Abstract
Gamma-alumina membrane was prepared from anodic (amorphous) alumina (AA) obtained in a sulphuric acid electrolyte. The transformation scheme, i.e., the crystallization to form metastable alumina polymorphs and the final transition to α-Al2O3 with heating was studied by TG-DTA and X-ray diffraction (XRD) using fixed time (FT) method. When heating at a constant rate, the crystallization occurred at 900°C or higher and the final formation of α-Al2O3 occurred at 1250°C or higher, which temperatures were higher than the case of using anodic (amorphous) alumina prepared from oxalic acid electrolyte. Relative content of S of the products was obtained by transmission electron microscope (TEM)-energy dispersive spectroscopy (EDS).
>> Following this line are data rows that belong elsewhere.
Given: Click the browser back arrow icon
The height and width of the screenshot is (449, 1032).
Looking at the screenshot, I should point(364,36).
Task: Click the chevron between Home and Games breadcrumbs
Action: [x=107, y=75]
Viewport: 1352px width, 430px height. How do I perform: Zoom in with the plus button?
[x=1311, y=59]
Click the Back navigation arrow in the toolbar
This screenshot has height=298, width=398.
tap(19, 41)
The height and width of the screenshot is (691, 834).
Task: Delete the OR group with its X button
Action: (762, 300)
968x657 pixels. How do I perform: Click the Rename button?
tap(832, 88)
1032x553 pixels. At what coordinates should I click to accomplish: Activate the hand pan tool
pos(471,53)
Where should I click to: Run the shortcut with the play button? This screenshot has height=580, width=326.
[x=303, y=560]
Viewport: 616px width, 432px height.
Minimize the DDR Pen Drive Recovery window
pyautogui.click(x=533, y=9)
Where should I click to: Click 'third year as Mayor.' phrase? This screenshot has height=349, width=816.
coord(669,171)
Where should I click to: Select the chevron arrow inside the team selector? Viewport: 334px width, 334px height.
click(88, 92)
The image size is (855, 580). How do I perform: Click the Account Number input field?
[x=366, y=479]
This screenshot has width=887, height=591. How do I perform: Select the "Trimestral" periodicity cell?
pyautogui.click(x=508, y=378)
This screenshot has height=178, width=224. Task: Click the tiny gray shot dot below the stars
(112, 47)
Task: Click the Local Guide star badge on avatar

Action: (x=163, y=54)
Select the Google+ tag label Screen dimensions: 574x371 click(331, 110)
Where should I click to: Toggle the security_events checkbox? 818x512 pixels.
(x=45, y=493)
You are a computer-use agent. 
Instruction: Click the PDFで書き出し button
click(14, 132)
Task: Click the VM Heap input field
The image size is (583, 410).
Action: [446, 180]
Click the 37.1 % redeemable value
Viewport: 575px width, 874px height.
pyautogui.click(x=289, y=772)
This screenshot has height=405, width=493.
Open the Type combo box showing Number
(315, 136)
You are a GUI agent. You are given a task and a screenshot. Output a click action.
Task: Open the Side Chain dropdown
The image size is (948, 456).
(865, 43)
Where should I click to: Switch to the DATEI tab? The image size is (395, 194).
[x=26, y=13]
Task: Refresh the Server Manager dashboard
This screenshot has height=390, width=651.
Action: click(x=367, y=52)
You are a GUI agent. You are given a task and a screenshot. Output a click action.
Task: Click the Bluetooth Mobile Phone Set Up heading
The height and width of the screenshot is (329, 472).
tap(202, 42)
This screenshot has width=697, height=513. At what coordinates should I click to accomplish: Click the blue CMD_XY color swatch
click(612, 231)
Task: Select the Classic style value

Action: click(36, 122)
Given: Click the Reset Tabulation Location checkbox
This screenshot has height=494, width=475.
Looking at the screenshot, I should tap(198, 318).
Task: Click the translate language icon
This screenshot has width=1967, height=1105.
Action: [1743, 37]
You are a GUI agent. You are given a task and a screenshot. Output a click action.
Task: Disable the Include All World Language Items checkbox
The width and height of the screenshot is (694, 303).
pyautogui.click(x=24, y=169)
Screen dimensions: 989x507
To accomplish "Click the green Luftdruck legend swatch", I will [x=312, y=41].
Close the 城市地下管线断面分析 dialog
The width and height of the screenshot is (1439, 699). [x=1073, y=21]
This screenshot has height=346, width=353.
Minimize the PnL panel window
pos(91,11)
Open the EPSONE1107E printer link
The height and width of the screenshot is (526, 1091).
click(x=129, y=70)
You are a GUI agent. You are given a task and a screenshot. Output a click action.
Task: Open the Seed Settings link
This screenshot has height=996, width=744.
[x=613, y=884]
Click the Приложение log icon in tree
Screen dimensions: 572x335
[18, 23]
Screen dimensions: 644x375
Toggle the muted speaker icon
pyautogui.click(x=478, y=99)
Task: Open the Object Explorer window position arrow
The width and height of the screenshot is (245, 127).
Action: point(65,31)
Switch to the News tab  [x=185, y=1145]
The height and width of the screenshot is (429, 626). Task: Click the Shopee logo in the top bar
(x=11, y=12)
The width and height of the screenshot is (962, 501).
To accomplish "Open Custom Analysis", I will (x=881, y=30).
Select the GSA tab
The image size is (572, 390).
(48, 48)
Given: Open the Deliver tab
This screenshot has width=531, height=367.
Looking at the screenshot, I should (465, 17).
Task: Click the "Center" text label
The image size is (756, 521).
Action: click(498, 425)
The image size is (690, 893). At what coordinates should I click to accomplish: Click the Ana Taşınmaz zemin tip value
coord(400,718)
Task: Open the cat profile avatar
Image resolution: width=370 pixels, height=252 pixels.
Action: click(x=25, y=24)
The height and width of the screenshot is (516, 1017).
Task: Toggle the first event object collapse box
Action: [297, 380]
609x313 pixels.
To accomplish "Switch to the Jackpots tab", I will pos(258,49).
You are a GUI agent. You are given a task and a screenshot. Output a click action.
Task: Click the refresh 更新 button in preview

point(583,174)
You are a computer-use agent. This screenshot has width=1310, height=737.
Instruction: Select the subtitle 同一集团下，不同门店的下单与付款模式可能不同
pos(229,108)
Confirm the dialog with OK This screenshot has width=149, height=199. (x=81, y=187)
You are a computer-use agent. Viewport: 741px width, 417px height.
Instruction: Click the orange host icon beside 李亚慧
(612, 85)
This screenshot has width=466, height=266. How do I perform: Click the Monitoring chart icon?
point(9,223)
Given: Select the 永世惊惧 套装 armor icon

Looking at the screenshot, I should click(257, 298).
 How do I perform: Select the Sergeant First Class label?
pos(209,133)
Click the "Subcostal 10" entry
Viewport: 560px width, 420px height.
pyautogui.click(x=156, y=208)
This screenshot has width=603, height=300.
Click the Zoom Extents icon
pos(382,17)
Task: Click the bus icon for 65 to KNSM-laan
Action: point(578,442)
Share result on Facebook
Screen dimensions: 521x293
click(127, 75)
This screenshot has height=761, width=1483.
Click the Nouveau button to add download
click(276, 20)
The proposed thermal change of anodic alumina membrane prepared from sulphuric acid is as follows:
1. At temperatures lower than ca 910°C: Formation of a quasi-crystalline phase or a polycrystalline phase (γ-, δ- and θ-Al2O3);
2. 910–960°C: Progressive crystallization by the migration of S toward the surface within the amorphous or the quasi-crystalline phase, forming S-rich region near the surface;
3. 960°C: Change of membrane morphology and the quasi-crystalline phase due to the rapid discharge of gaseous SO2;
4. 960–1240°C: Crystallization of γ-Al2O3 accompanying δ-Al2O3; and
5. 1240°C: Transition from γ-Al2O3 (+tr. δ-Al2O3) into the stable α-Al2O3.
The amorphization which occurs by the exothermic and the subsequent endothermic reaction suggests the incorporation of SO3 groups in the quasi-crystalline structure.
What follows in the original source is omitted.